Saturday, March 11, 2006

Corporate Greed

So, here’s the deal, greed has become the guiding principle of US business. Greed is destroying this country, and it needs to be addressed. Now, I am not so simple as to think that we can eliminate greed by legislation or fiat. However, I do think that we can make greed extremely expensive for the greedy. “But, old Zorro,” you ask, “how can this be done?” The answer is by levying surcharges for various behaviors while granting direct tax credits for others.

On the surcharge side, for every job outsourced overseas, the surcharge is $50,000/year for every year that job stays outsourced out of country. Another surcharge might be $20,000/year for every employee not covered by full medical insurance. Yet another surcharge could be $15,000/year for every full time employee who does not make enough to support his/her family without supplementary income (i.e. a second or third job.) Of course, most of these surcharges would be only for companies of a certain size as determined by either/or/and number of employees/annual revenue. Companies which fall below a threshold value would be exempt from the above surcharges. (I don’t think Joe’s Plumbing is going to be exporting jobs to China, or wherever, nor do I think Joe will pay his employees less than the going local wage. Small businesses are not the problem. The problem is with our larger corporate citizens.

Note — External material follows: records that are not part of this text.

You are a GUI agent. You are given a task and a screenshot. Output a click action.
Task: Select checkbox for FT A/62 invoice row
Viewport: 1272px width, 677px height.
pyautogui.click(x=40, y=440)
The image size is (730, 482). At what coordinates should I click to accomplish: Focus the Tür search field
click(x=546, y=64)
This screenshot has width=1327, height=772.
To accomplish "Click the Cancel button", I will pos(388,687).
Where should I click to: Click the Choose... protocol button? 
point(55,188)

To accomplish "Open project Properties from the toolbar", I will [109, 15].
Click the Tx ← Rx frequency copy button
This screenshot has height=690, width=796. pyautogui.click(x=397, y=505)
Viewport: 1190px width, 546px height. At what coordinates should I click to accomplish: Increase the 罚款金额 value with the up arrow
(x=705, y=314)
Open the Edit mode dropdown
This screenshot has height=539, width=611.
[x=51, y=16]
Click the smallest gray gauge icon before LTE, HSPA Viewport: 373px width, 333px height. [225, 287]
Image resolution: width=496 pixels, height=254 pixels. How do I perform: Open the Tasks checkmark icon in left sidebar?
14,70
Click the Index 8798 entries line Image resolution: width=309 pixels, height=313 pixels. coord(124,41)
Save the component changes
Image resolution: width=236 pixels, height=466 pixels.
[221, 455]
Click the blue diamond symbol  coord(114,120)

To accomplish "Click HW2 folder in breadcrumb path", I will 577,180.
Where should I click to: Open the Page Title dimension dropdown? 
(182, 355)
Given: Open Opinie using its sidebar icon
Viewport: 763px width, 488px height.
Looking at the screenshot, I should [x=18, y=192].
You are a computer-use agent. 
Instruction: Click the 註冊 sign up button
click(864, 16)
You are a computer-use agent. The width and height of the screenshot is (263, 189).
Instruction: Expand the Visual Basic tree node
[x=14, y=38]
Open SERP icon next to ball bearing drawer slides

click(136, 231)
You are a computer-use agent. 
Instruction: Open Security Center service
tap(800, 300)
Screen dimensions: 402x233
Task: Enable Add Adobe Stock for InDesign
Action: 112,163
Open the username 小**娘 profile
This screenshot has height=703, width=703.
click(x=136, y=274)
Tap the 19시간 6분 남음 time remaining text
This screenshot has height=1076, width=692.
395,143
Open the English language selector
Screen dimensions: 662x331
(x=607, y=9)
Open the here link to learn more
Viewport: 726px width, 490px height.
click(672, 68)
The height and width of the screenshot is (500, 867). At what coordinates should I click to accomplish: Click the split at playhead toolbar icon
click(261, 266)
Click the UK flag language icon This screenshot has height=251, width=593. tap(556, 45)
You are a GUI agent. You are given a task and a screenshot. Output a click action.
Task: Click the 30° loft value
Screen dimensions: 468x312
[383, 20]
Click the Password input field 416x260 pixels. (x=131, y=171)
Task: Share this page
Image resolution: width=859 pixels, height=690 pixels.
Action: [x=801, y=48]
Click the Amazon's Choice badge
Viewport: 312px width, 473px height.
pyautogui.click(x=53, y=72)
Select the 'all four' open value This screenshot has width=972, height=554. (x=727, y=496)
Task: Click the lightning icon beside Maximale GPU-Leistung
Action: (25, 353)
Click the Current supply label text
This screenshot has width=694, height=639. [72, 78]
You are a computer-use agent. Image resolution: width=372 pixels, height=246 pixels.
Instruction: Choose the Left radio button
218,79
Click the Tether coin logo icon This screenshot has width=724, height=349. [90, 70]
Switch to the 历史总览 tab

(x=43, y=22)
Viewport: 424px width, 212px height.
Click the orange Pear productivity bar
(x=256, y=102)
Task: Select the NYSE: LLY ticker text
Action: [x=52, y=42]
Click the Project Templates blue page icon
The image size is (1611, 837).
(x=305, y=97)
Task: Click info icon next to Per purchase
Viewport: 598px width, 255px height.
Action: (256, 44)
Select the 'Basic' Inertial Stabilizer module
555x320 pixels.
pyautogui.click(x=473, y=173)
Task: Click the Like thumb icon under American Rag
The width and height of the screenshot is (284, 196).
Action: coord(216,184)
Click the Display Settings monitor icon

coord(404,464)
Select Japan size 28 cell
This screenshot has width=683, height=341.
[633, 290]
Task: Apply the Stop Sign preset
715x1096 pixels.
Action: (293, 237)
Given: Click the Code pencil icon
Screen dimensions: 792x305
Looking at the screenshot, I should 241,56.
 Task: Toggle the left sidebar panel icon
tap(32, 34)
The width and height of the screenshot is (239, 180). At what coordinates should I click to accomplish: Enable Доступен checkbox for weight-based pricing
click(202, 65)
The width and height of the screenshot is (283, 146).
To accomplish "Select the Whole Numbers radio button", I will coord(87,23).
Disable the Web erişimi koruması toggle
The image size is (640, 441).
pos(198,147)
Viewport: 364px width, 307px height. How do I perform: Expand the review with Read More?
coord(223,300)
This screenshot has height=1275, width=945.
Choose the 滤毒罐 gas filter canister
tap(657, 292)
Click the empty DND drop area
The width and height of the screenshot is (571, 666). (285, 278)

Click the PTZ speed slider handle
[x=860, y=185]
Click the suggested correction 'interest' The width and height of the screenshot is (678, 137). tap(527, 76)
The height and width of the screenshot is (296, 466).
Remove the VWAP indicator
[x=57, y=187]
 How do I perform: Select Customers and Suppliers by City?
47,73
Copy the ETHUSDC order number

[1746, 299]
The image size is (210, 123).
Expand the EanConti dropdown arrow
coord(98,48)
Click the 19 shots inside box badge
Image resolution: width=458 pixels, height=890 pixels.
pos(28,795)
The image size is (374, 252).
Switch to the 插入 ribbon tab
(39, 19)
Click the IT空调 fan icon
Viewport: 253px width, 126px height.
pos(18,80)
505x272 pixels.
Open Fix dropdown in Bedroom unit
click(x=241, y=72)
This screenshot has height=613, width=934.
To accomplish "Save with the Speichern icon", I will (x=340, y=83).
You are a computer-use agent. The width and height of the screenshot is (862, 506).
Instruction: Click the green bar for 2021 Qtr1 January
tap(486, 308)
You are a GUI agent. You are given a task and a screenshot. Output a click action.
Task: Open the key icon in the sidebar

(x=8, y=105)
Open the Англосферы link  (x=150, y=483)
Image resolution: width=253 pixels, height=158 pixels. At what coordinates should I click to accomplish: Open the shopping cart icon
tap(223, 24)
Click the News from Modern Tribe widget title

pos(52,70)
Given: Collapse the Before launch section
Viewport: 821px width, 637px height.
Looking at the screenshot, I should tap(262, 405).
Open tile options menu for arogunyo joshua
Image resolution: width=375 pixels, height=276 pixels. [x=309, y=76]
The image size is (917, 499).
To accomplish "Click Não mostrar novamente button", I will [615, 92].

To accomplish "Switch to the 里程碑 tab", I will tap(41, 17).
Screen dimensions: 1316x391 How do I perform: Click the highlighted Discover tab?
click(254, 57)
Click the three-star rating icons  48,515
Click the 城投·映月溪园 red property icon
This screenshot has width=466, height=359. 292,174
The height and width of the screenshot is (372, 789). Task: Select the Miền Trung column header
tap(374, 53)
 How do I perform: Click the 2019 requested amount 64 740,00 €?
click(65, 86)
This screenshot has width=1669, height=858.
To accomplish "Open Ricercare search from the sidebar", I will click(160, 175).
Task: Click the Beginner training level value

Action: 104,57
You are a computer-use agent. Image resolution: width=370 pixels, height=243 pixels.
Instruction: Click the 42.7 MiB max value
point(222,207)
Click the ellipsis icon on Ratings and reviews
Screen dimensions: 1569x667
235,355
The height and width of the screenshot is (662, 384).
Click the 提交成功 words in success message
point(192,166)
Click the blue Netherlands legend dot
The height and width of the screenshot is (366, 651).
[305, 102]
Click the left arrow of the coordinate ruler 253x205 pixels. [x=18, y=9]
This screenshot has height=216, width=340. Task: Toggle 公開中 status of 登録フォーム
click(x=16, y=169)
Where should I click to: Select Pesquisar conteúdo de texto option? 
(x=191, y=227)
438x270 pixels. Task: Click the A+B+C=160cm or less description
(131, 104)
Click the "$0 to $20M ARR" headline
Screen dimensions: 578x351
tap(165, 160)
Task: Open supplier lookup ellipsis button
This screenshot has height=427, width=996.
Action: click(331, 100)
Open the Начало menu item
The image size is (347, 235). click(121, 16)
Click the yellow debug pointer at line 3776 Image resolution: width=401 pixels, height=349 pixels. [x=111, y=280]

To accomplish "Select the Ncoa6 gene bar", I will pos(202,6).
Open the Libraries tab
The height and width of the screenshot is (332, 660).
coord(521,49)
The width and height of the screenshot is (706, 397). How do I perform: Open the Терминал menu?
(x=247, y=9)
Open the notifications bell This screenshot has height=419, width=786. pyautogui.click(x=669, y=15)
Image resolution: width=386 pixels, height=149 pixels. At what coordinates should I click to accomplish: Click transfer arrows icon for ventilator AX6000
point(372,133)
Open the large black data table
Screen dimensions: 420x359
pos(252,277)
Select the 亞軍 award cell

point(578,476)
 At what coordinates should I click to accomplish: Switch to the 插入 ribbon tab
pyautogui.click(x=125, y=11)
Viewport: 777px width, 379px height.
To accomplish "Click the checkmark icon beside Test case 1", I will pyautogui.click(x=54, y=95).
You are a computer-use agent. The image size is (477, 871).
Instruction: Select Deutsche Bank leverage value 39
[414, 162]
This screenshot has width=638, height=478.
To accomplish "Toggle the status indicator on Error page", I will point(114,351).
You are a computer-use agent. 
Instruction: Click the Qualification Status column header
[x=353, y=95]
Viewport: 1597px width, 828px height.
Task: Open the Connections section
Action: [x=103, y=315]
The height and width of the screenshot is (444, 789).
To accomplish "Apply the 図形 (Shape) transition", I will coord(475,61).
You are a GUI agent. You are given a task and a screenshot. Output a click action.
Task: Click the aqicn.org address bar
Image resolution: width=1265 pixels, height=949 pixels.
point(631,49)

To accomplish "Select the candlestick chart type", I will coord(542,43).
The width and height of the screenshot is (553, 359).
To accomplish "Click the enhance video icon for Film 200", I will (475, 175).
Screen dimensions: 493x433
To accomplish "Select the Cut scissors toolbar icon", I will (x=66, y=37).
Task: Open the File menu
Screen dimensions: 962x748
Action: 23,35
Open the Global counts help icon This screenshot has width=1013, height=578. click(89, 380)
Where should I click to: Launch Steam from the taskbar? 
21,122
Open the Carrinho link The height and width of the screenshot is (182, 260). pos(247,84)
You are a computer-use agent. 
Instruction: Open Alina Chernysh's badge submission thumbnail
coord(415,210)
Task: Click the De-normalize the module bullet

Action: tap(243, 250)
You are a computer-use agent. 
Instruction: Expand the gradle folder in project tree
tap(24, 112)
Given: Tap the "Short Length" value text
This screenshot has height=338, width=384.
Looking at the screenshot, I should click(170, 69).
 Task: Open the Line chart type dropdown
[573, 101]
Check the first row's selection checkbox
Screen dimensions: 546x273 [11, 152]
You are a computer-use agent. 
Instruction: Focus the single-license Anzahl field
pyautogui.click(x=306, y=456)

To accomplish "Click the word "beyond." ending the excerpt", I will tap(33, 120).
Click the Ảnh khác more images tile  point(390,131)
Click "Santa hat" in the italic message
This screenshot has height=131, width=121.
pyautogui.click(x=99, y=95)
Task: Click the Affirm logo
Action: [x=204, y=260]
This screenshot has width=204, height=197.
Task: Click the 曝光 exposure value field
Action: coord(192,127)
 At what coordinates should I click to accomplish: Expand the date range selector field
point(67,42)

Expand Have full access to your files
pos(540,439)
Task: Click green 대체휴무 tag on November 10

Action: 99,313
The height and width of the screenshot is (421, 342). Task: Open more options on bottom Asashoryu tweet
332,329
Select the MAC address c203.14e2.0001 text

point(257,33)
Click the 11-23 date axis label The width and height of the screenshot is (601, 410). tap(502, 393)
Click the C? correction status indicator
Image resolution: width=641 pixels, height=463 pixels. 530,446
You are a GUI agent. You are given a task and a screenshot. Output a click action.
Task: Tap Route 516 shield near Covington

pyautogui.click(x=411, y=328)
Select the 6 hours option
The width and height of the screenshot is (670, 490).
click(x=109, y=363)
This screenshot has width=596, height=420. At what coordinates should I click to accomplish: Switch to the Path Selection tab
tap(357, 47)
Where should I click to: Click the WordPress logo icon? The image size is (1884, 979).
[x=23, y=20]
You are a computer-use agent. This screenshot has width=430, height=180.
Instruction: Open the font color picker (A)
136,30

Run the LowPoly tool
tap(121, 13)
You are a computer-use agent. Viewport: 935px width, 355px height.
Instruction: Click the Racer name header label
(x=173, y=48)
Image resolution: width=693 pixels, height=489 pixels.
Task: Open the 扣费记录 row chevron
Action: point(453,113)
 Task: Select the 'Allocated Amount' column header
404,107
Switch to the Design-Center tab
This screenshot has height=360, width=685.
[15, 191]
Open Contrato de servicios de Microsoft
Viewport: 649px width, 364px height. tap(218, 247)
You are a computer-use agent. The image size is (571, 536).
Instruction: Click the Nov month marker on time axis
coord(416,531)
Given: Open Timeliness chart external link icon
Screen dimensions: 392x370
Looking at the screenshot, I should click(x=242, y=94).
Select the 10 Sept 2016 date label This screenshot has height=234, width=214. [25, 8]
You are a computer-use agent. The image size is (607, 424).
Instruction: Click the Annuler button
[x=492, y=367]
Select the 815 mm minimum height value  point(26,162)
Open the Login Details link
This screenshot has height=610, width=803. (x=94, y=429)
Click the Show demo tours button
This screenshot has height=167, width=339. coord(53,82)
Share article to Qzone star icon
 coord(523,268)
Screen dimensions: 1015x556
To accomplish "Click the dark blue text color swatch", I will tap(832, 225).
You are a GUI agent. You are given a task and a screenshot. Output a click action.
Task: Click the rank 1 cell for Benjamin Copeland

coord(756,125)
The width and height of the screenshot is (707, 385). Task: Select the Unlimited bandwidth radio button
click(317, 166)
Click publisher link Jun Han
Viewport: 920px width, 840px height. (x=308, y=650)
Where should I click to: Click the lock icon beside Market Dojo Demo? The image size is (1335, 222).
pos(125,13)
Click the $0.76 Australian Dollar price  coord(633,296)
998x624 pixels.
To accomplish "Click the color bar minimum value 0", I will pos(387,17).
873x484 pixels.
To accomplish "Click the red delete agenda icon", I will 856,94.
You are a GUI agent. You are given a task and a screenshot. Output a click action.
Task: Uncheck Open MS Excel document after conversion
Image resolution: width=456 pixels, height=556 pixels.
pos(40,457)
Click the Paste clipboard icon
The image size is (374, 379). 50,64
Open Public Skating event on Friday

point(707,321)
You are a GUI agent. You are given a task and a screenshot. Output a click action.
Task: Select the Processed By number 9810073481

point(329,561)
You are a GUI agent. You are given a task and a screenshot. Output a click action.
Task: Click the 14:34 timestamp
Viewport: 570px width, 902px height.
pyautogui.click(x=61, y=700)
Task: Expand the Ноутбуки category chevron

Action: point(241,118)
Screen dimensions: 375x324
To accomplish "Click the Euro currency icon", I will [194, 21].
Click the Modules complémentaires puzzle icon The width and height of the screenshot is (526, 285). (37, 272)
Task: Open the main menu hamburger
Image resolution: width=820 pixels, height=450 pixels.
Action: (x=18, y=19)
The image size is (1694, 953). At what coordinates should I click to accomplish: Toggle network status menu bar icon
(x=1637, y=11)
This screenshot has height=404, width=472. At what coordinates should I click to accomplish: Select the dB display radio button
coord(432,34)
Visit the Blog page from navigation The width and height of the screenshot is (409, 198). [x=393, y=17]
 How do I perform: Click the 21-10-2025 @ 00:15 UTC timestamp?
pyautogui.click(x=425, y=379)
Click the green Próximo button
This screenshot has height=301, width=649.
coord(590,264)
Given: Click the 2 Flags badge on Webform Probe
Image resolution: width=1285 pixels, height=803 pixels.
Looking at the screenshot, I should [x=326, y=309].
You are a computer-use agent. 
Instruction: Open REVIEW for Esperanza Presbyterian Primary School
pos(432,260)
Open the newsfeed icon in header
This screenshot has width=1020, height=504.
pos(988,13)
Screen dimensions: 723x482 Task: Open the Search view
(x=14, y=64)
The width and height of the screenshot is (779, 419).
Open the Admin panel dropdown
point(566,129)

On the credit side, on the other hand, corporations could get a tax credit for every employee who has access to full medical insurance. They could get a tax credit for every full time employee who makes enough money to not qualify for low-income public assistance. Corporate citizens could get tax credits for creating rather than cutting jobs. And they should be rewarded for being good citizens by treating the environment as a precious resource which should be protected rather than exploited.

The bottom line is that we need to stop with our obsession with the bottom line. It is time corporate America remembered that both their employees and their customers are fellow citizens. Our trip through life together should not be a zero sum game. There is room for us all to be winners. Greed is one of the things we don’t need. We are a rich country; what our corporate citizens need to remember is how to share…it’s something we all were supposed to learn in kindergarten.

1 comment:

Anonymous said...

The attack on labor in this country has been going on for a long time. Many on the liberal end of the spectrum say that our unemployment figures are misleading. I cannot prove that myself. The best judge of how hot or cold the job market is, is job market itself. Wages are still stagnant. Companies are still trying to shed labor. If the unemployment rates were truly going down the job market would heat up and show it by offering higher salaries.

Even idiots like George Bush can understand that. Unless of course, he doesn't believe in the laws of supply and demand.